▶ **Exercise brief**
Pick up the court case summary below on David James Clemens and the Attorney-General for the State of Victoria and continue it from where it stops.

Plaintiff David James Clemens (formerly Lindsay)

Defendant Attorney-General for the State of Victoria

Legislation Cited

Supreme Court Act (Vic)

Related Documents

Type of Litigation

Tobacco Control Topics

Substantive Issues

Type of Tobacco Product

None

"The application for leave that is before me is in substance the same as the application that was before Habersberger J and Mr Clemens’ submissions are largely directed at establishing that his Honour’s March 2009 decision was wrong because it was based on a misunderstanding of the legal principles his Honour relied on. The appropriate avenue to challenge Habersberger J’s decision is to obtain leave to appeal to the Court of Appeal rather than to seek to reagitate the issues before another judge of the Trial Division of this Court. As Mr Clemens has chosen not to seek leave to appeal to the Court of Appeal, insofar as his application deals with the tort of the intentional infliction of physical harm other than trespass to the person which has already been considered by Habersberger J, the application itself is an abuse of process and I refuse to entertain it. Although, in taking this course, it is not necessary for me to express a view about the correctness of the March 2009 decision, I note that I am in complete agreement with that decision."

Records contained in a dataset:
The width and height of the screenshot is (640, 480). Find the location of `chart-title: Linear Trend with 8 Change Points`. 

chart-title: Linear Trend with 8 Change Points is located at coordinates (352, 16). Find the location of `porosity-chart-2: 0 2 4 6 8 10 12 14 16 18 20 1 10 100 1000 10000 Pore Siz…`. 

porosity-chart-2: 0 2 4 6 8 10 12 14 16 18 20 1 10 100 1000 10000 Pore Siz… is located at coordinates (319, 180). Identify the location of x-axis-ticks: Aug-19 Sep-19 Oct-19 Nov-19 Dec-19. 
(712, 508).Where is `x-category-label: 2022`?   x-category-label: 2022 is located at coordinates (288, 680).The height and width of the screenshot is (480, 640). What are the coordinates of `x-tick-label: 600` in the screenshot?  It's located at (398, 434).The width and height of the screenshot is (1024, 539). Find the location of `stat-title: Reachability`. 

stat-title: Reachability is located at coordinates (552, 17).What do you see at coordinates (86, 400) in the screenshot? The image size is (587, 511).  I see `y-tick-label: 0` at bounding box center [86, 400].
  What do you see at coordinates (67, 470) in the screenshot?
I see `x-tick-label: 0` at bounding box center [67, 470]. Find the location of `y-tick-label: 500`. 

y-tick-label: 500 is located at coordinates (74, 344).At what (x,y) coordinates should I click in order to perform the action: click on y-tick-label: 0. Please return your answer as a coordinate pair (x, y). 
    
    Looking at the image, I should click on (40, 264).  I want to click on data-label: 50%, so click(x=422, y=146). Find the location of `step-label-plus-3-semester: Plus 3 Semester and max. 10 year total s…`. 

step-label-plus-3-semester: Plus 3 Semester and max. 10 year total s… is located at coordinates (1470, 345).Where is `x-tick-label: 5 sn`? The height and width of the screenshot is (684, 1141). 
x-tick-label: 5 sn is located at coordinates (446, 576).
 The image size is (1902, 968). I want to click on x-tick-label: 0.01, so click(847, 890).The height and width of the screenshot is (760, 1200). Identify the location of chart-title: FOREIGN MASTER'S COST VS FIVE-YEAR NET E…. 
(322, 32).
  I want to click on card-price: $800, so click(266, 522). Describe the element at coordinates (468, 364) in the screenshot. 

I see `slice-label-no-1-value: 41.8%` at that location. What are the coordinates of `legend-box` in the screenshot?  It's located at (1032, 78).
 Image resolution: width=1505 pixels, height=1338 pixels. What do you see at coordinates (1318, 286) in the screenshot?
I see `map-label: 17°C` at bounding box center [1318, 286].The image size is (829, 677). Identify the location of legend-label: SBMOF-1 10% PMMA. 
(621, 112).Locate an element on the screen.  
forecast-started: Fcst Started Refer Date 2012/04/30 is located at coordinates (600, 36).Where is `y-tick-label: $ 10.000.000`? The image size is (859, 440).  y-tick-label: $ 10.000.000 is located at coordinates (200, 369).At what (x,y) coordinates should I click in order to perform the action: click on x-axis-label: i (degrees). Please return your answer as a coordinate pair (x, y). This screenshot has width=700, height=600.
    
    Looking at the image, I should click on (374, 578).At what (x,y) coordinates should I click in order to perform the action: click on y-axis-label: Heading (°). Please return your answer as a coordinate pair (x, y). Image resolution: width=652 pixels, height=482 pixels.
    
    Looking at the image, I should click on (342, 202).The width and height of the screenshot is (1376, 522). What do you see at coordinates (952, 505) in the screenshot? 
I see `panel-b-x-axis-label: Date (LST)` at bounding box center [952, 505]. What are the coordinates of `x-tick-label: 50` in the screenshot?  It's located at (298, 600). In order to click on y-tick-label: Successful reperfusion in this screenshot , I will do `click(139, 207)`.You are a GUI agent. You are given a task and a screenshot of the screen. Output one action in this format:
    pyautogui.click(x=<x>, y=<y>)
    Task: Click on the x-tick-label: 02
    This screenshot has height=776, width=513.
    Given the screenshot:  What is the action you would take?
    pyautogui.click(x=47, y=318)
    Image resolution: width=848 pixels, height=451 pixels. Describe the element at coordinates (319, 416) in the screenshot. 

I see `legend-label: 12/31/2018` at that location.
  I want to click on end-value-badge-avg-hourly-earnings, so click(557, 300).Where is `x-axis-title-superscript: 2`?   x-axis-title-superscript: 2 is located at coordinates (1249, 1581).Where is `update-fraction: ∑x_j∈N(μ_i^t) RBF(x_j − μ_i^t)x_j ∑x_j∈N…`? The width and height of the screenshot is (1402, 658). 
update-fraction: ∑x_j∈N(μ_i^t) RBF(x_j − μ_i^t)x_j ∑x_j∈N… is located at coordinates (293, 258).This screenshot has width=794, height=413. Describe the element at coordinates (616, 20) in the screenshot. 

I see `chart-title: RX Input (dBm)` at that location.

▶ **Written answer**
"Nevertheless, the very purpose of requiring a person who has been declared a vexatious litigant to obtain leave before commencing a new proceeding is to stop the proposed defendant or defendants from being unfairly vexed or oppressed by continually being forced to spend the time and to incur the costs of defending unjustified proceedings being brought against them. Here, PML has defended a proceeding all the way to verdict and won. Given that the statement of claim in that proceeding was Mr Clemens’ ninth attempt to obtain leave, it could hardly be said that, despite his lack of legal training, he had not thought long and hard about how he might plead his complaint against PML. He was apparently quite content to proceed to trial on the basis of his first claim. But when he lost, he scrambled around and came up with yet another way of attempting to recover damages from PML. It should not be forgotten that apart from unsuccessfully suing PML in negligence, Mr Clemens had also tried unsuccessfully to bring proceedings under the TPA against PML in the Federal Court."